Background: Porphyromonas gingivalis (P. gingivalis) has been found to enter the brain and induce inflammation, contributing to Alzheimer's disease (AD). P. gingivalis is also closely linked to gut dysbiosis. However, does P. gingivalis induce AD-like pathology through the microbiota-gut-brain axis? There is limited literature on this topic.
Objective: To determine the precise causal link among P. gingivalis, intestinal inflammation, and AD-related pathology.
Methods: 12- to 13-month-old female C57BL/6J mice were subjected to ligature placement and oral administration of P. gingivalis over a 24-week period. Then, cognitive performance was evaluated with behavioral tests, while AD neuropathological changes, neuroinflammation, and intestinal inflammation were assessed through qPCR, immunofluorescence, and western blot, and gut microbiota was analyzed by 16S rRNA.

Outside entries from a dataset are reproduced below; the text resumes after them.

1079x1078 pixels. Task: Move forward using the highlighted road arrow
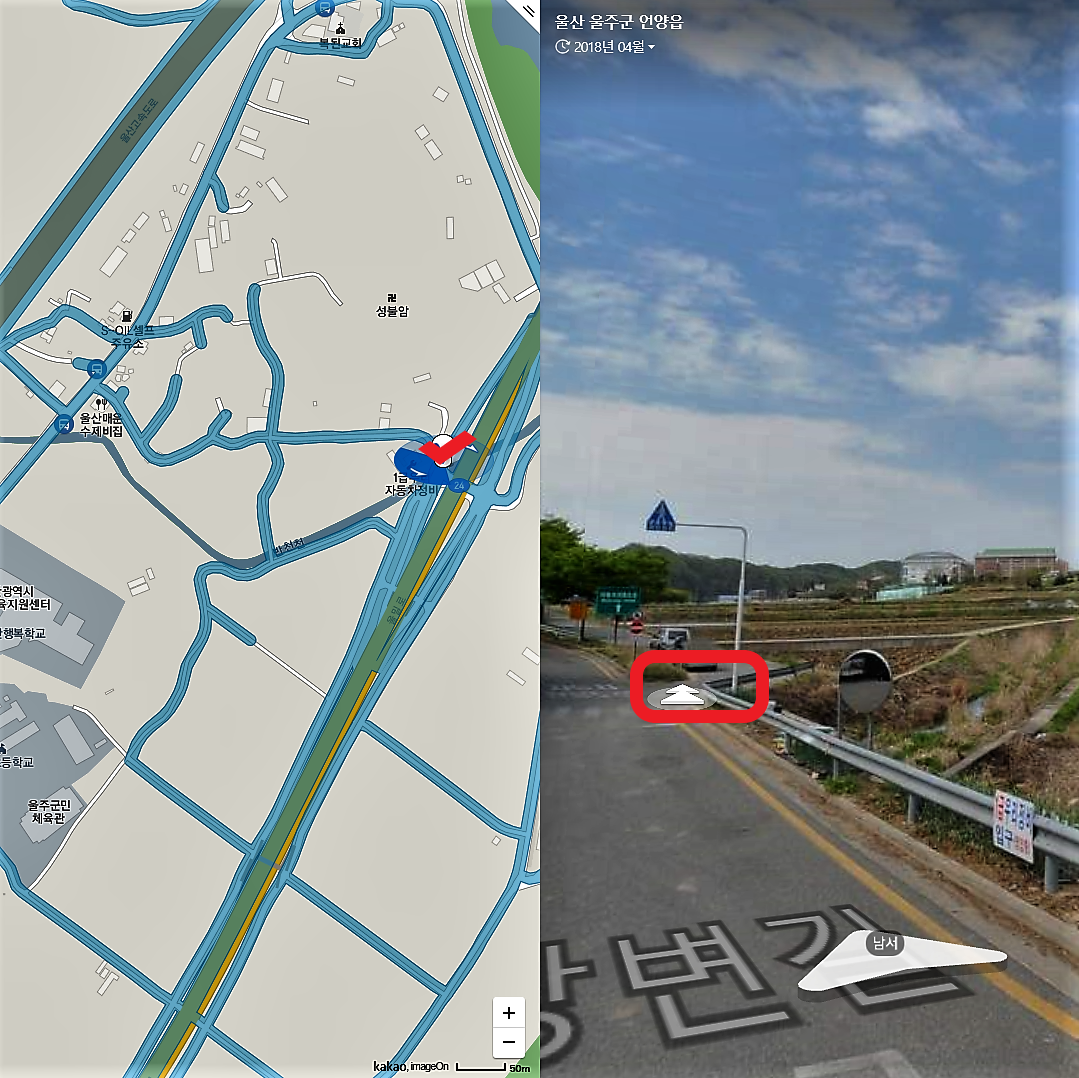(682, 696)
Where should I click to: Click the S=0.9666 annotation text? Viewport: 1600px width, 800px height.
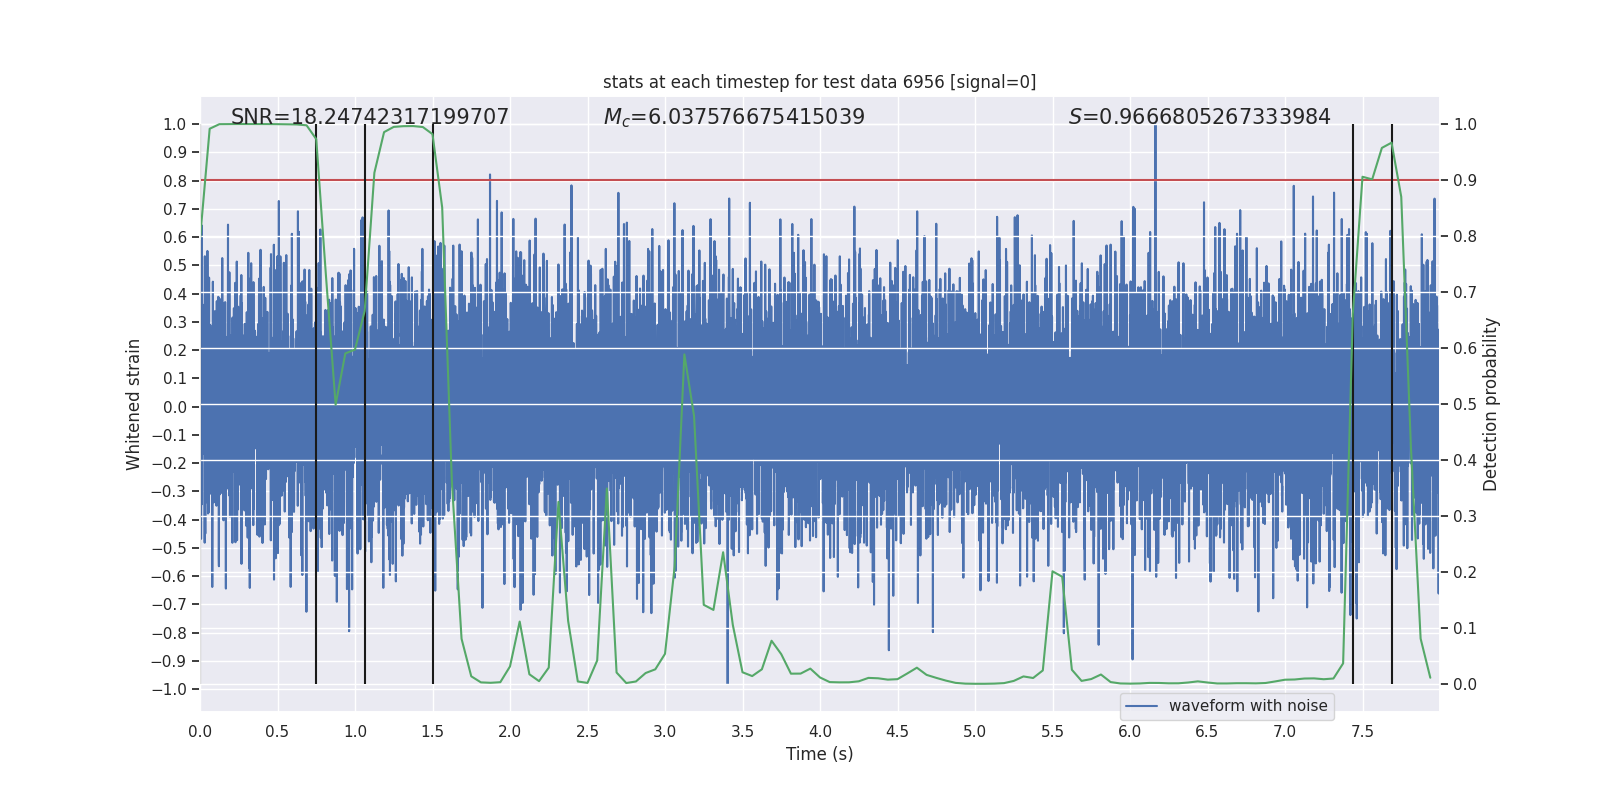(1200, 117)
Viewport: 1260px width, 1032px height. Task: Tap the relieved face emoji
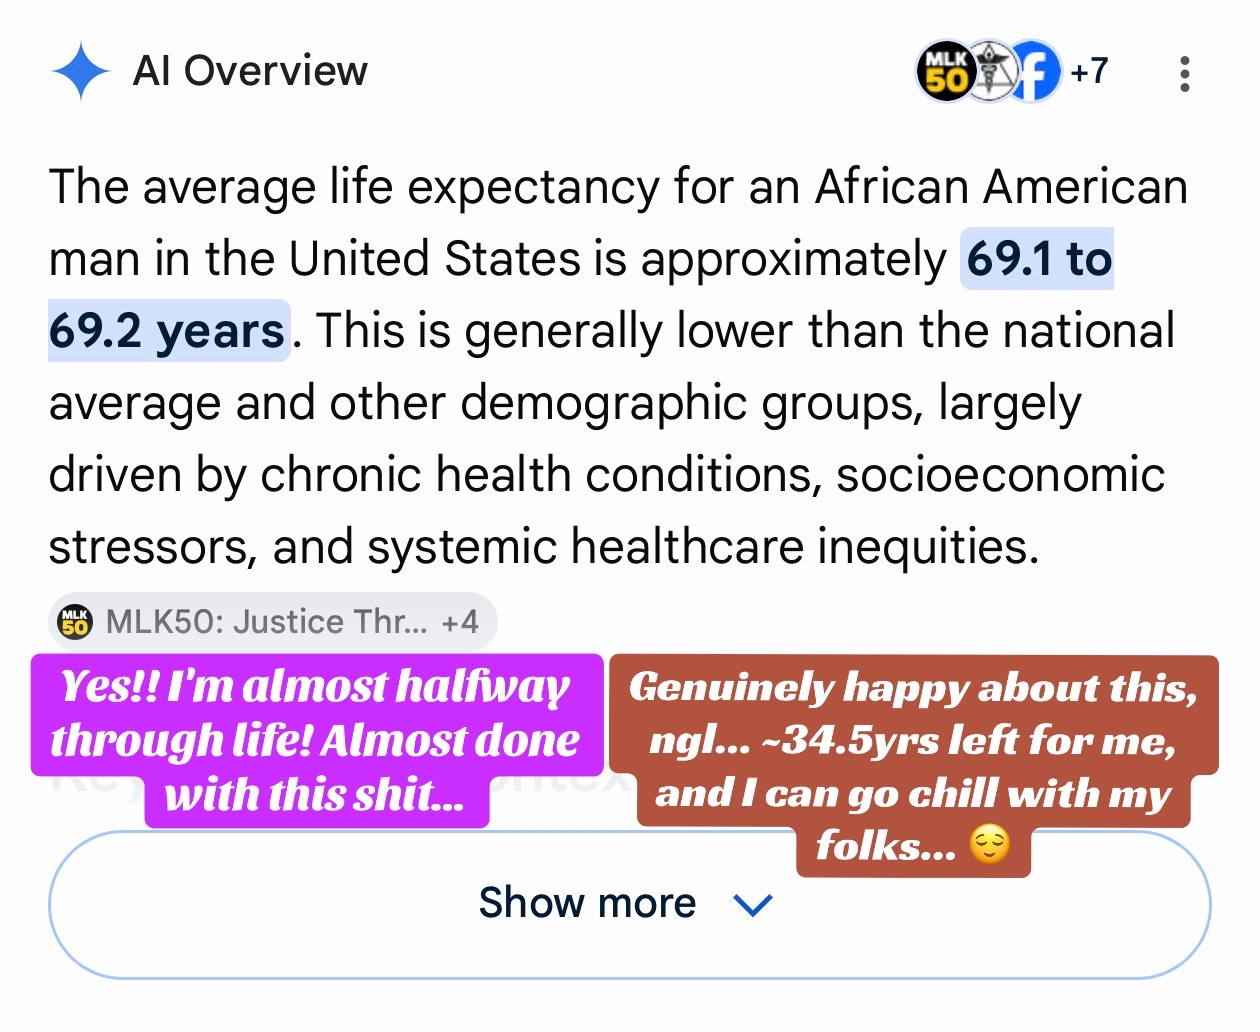point(990,845)
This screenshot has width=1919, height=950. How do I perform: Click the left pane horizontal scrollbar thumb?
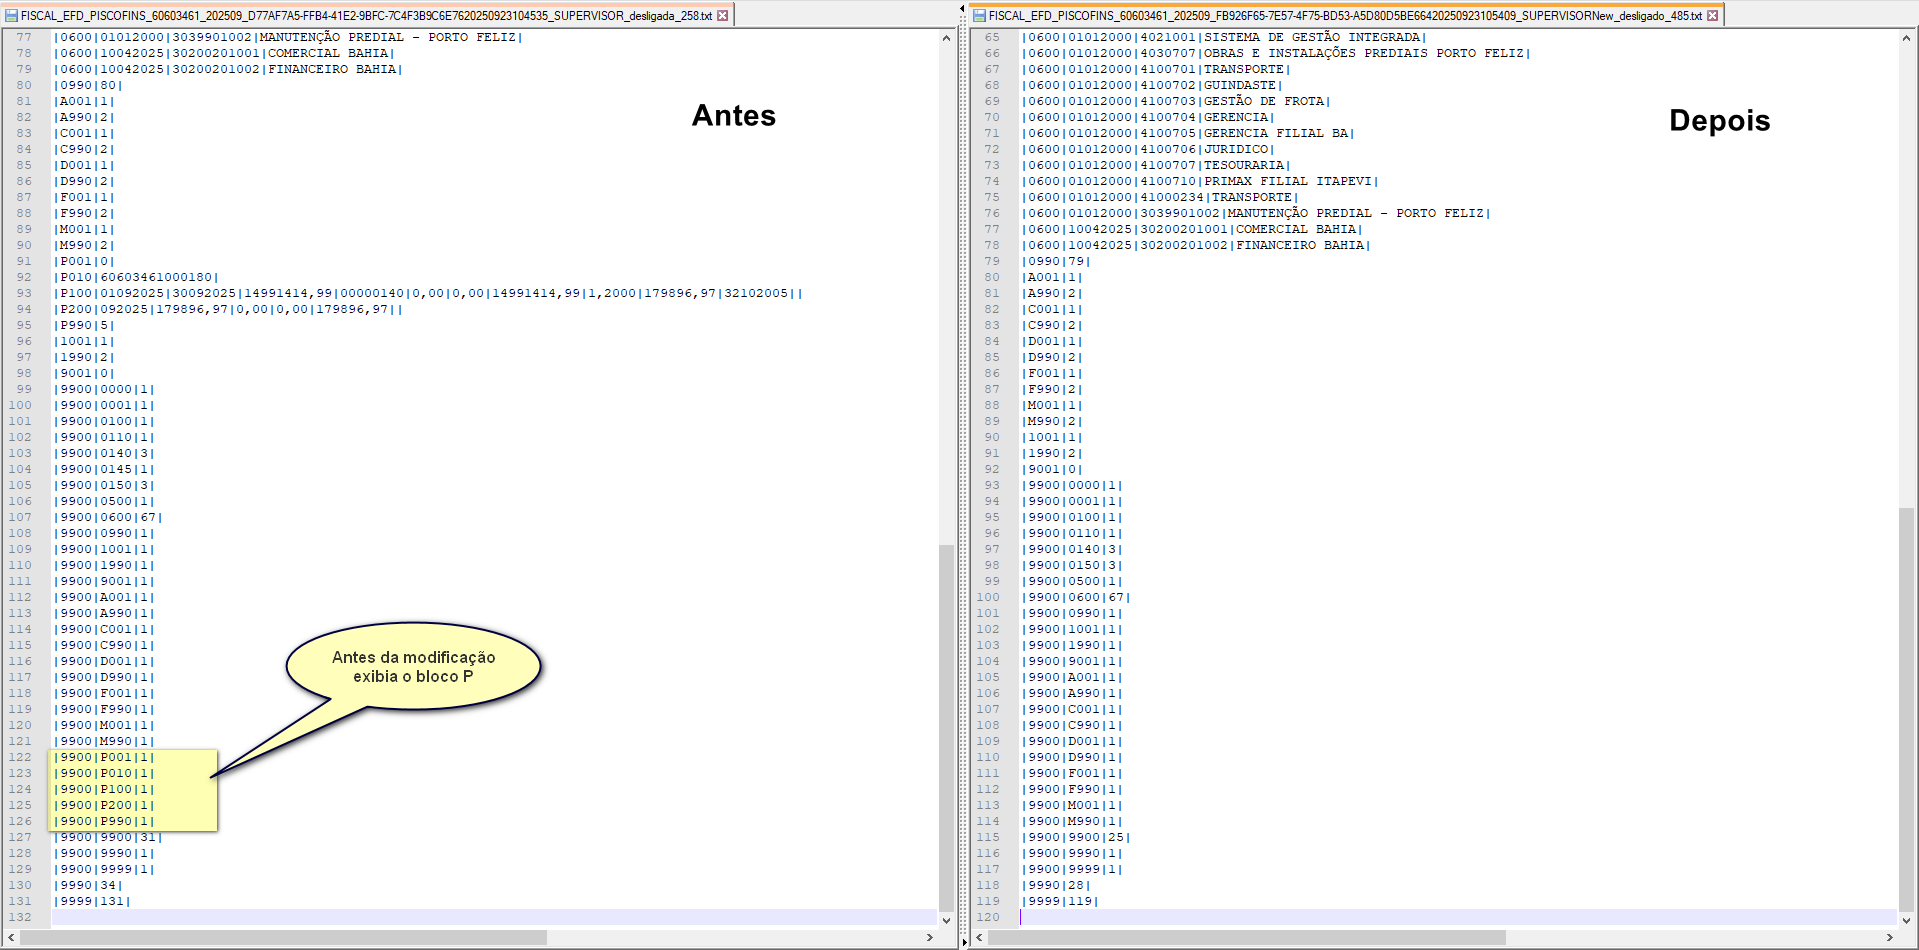coord(283,938)
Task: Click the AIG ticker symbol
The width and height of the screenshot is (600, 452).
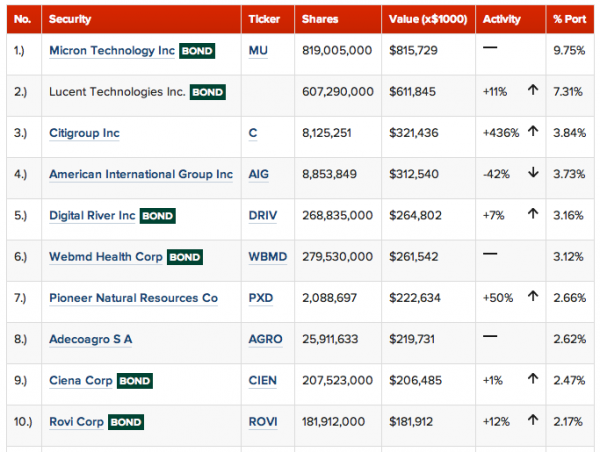Action: 261,174
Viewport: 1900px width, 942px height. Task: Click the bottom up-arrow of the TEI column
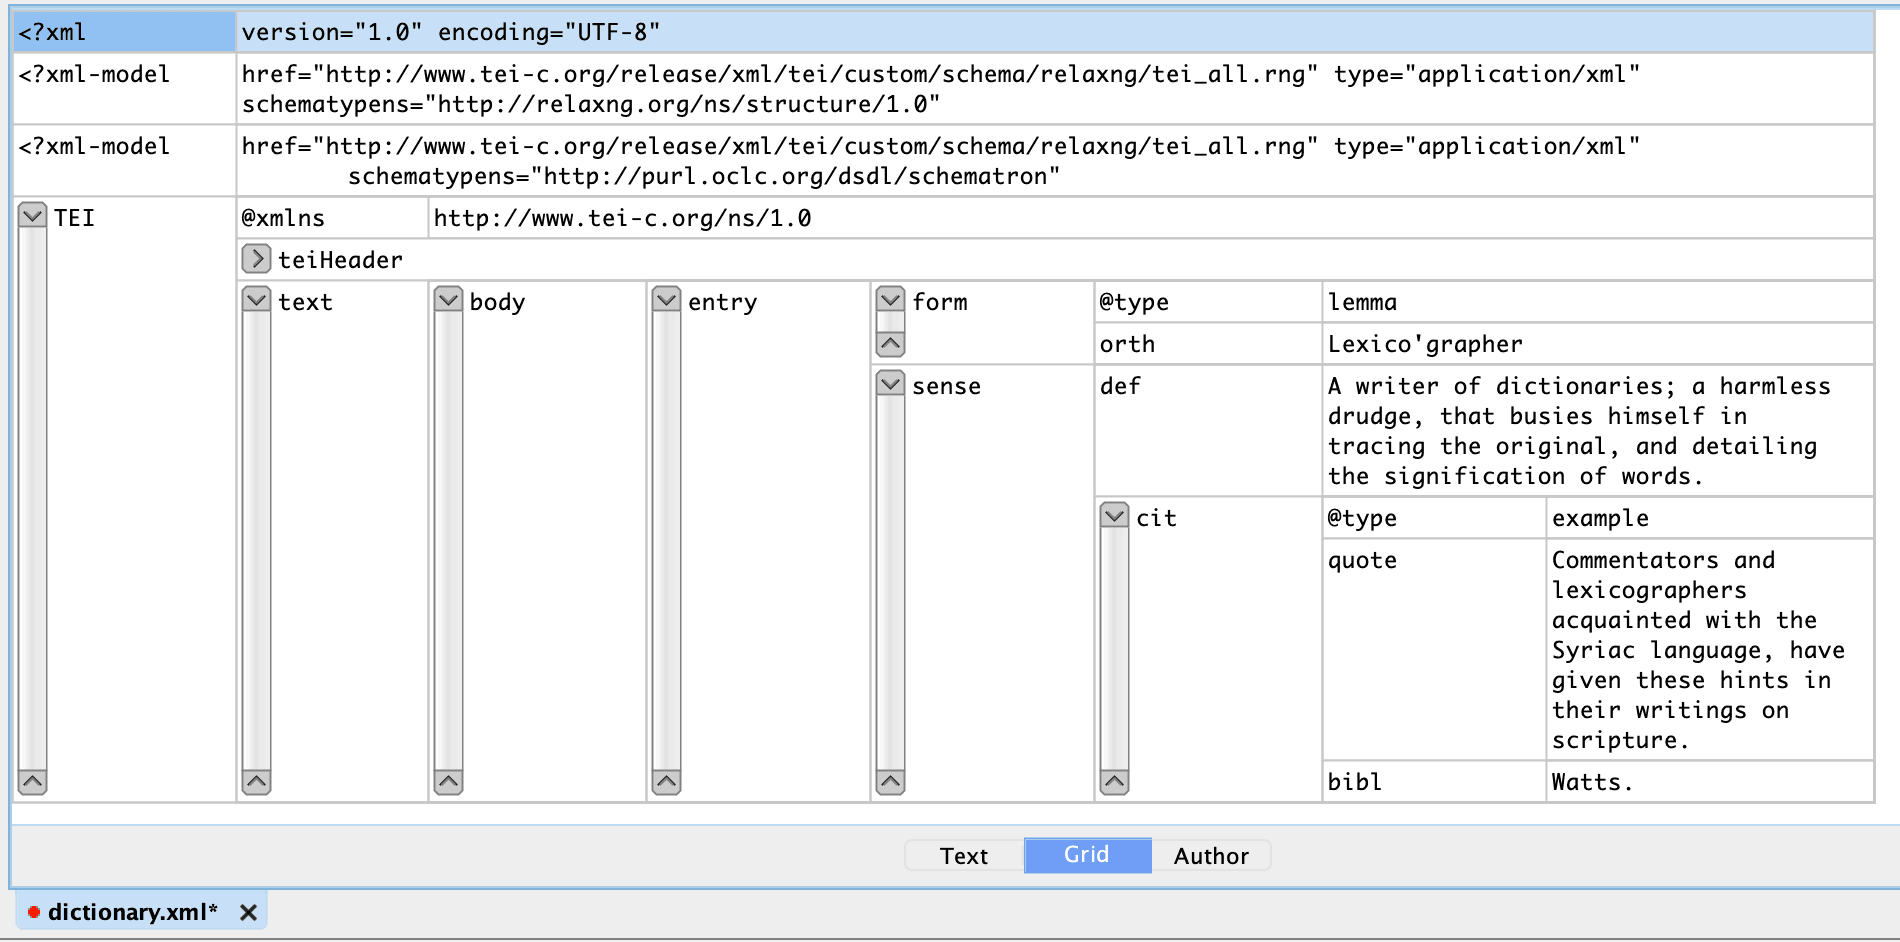(32, 782)
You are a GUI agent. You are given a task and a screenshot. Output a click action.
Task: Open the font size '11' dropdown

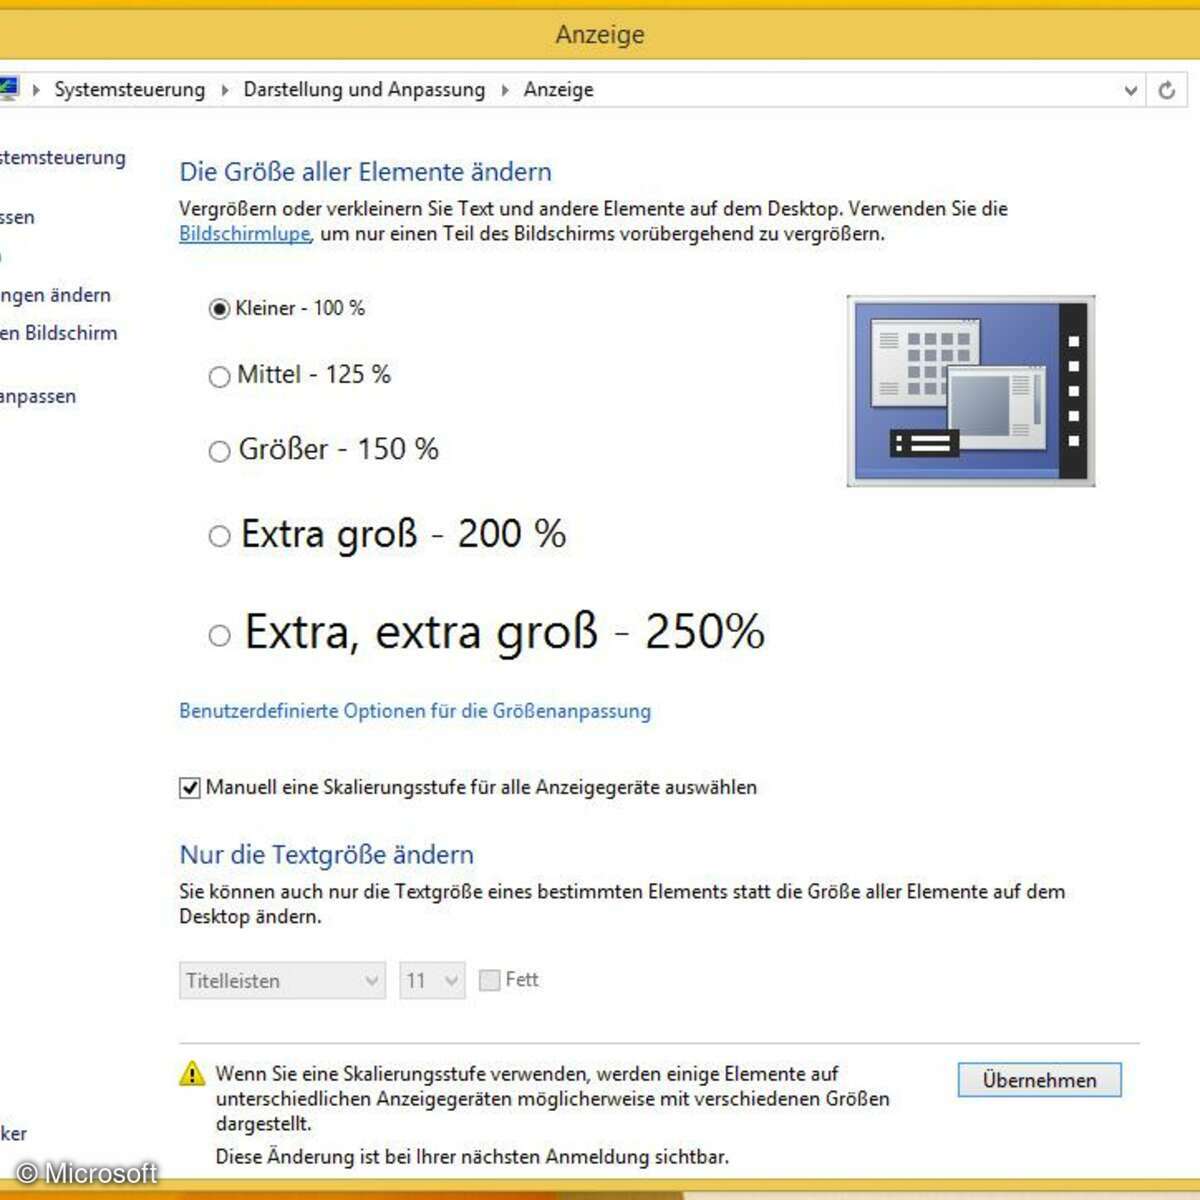(432, 980)
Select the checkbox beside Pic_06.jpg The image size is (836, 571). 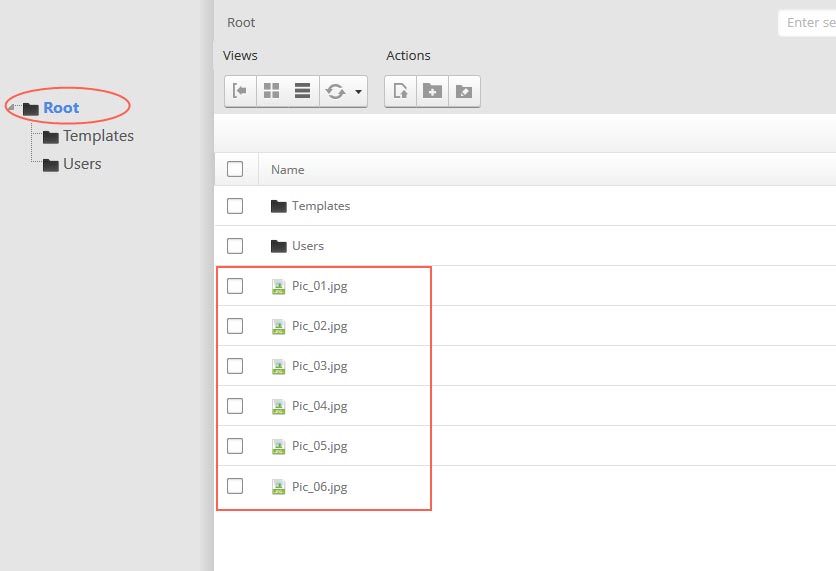pos(235,486)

Results: Mice exposed to P. gingivalis showed impaired behavior in open field test, novel object recognition, and Y-maze tests. The bacterium infiltrated their brains, increasing Aβ42, AβPP, and Aβ fragments, promoting tau phosphorylation and microglial activation, and reducing levels of ZO-1, PSD95, SYP, and NeuN proteins. Inflammatory factors like NLRP3, caspase-1, IL-1β, IL-6, and TNF-α were elevated in both brains and intestine, while ZO-1 and occludin levels decreased in intestine. P. gingivalis also altered gut microbial compositions.
Conclusions: P. gingivalis induced gut dysbiosis and activated the NLRP3 inflammasome in the intestine and brains of mice. This led to impairment of both the intestinal and brain-blood barriers, triggering neuroinflammation and promoting the progression of AD. These findings highlight the critical role of NLRP3 inflammasome activation in the microbiota-gut-brain axis in the AD-like pathology induced by P. gingivalis.
Keywords: Alzheimer's disease; NLRP3 inflammasome; Porphyromonas gingivalis; blood-brain barrier; gut dysbiosis; neuroinflammation.